**Written problem 1**
List each package that the glmnet tutorial below names as required, along with the short description given for it.
**Written problem 2**
Extend the tutorial on fitting a Poisson frequency glmnet in R, picking up right after its last line.

---- Selected text

Requirement

The glmnet package is an implementation of “Lasso and Elastic-Net Regularized Generalized Linear Models” which applies a regularisation penalty to the model estimates to reduce overfitting. In more practical terms it can be used for automatic feature selection as the non-significant factors will have an estimate of 0. glmnet has built in functionality for log-poisson models which are commonly used by actuaries for frequency and claim count models.

Unlike the glm function in R, glmnet itself does not accept data.frame objects as an input and requires a model matrix. This brief tutorial will show how we can implement a Poisson frequency glmnet in R with a sample insurance dataset.

Suggested references

An introduction to glmnet
CAS Monograph No. 5: Generalized Linear Models for Insurance Rating, 2nd Edition
In-depth introduction to machine learning in 15 hours of expert videos
- See Chapter 6: Linear Model Selection and Regularization
Using PROC GENMOD to find a fair house insurance rate for the Norwegian market

Required packges

glmnet - Lasso and Elastic-Net Regularized Generalized Linear Models
Matrix - Sparse and Dense Matrix Classes and Methods
insuranceData - A Collection of Insurance Datasets Useful in Risk Classification in Non-life Insurance

Notable packages

gamlr - Gamma Lasso Regression
glmnetUtils - Utilities for ‘Glmnet’
- Includes some tools to make it easier to work directly with data.frames, use formulas to define the model structure, and generate model matrices.

--------
---- Provided material

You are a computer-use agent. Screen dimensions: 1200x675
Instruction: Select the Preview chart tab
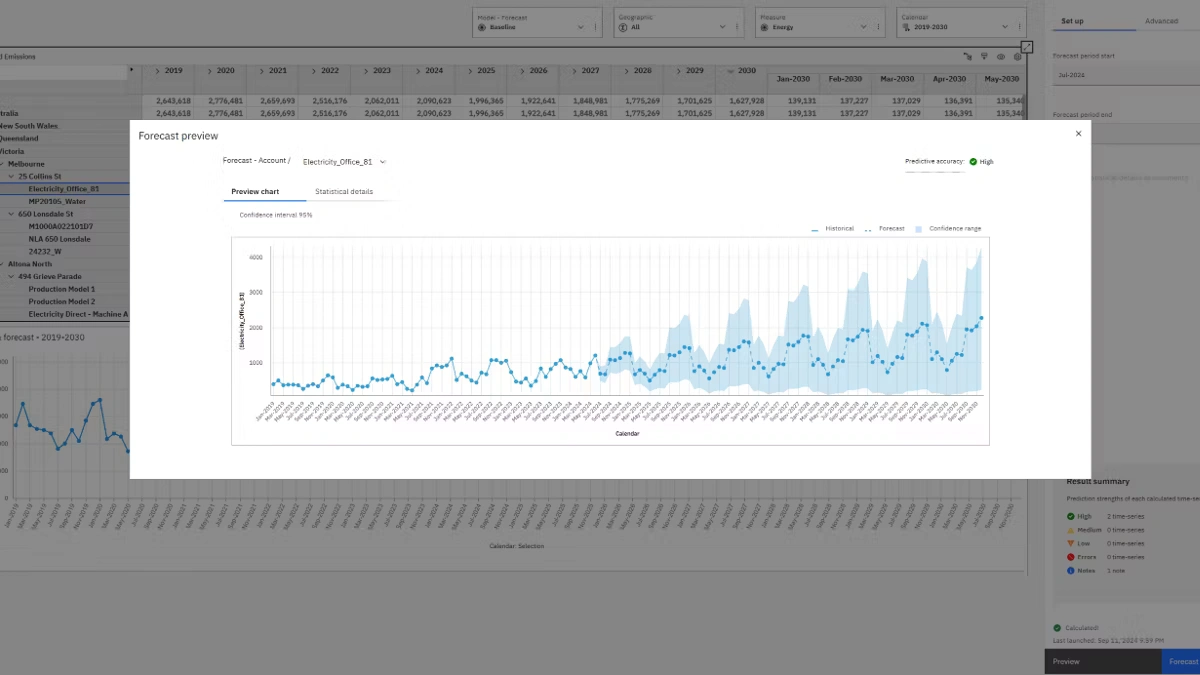pyautogui.click(x=255, y=191)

--------

**Exercise output 1**
- glmnet: Lasso and Elastic-Net Regularized Generalized Linear Models
- Matrix: Sparse and Dense Matrix Classes and Methods
- insuranceData: A Collection of Insurance Datasets Useful in Risk Classification in Non-life Insurance

**Exercise output 2**
Inputs

SingaporeAuto - This is a dataset from the insuranceData package containing a number of rating factors

Outputs

cvfit - Fitted glm object
plot(cvfit) - Plot the improvement against the target optimisation function, in this case poisson deviance
coef(cvfit, ...) - Estimated coefficients
exp(predict(cvfit, ...)) - Predicted claim counts

Testing a conversion of a simple `data.frame` to a sparse model matrix

This step is optional however provides background to show how to create the model matrix and how it converts a data.frame into a matrix. This is usually required in other machine learning applications. The primary change is that factors or factor-like variables such as characters are one-hot encoded, for example here column a_factor which can be a, b, or c has been converted to a_factora, a_factorb, a_factorc each of which can take a value of 0 or 1. If a numeric variable is not classed as a factor, it will be treated as a numeric value for the model fit, e.g. c_numeric. A sparse matrix is a matrix where the 0 values in the matrix are replaced with a missing value to reduce the object size.

The method used here will use the function sparse.model.matrix. In the code ~. means we will take all the columns within the dataset df and -1 excludes the generated intercept value. This is not required as the glmnet fit will generate an intercept estimate. glmnet versions 3.0+ now include the makeX function which performs a similar function as a wrapper to sparse.model.matrix.

library(Matrix)

# define a simple data.frame
a_factor <- factor(rep(c('a','b','c'), 2))
b_char <- rep(c('d','e','f'), 2)
c_numeric <- c(1:6)
df <- data.frame(a_factor,b_char,c_numeric)

# standard method
sparse.model.matrix(~. -1, df) # ~. include all columns and adds intercept

## 6 x 6 sparse Matrix of class "dgCMatrix"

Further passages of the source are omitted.